_EXTRACTED RECORDS_

- Opening Delimiter -

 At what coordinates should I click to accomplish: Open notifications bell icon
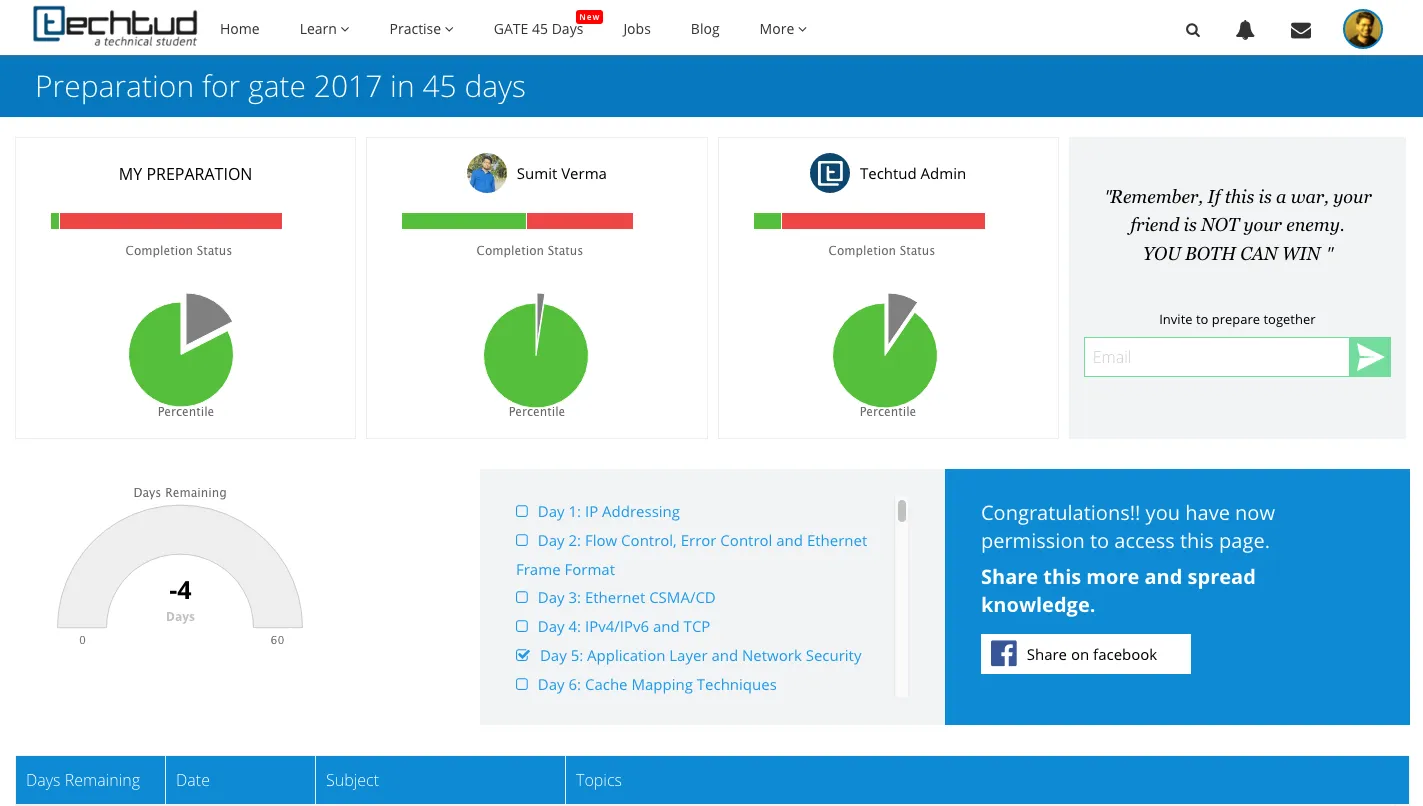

- Closing Delimiter -
- Opening Delimiter -

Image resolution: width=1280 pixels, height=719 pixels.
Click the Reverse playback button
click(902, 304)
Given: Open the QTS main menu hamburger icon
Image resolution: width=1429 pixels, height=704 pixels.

- Closing Delimiter -

_TASK GOAL_
Number of lines holding "resolution" in the material: state it with no other words.

_SOLUTION FOR THIS EXERCISE_
2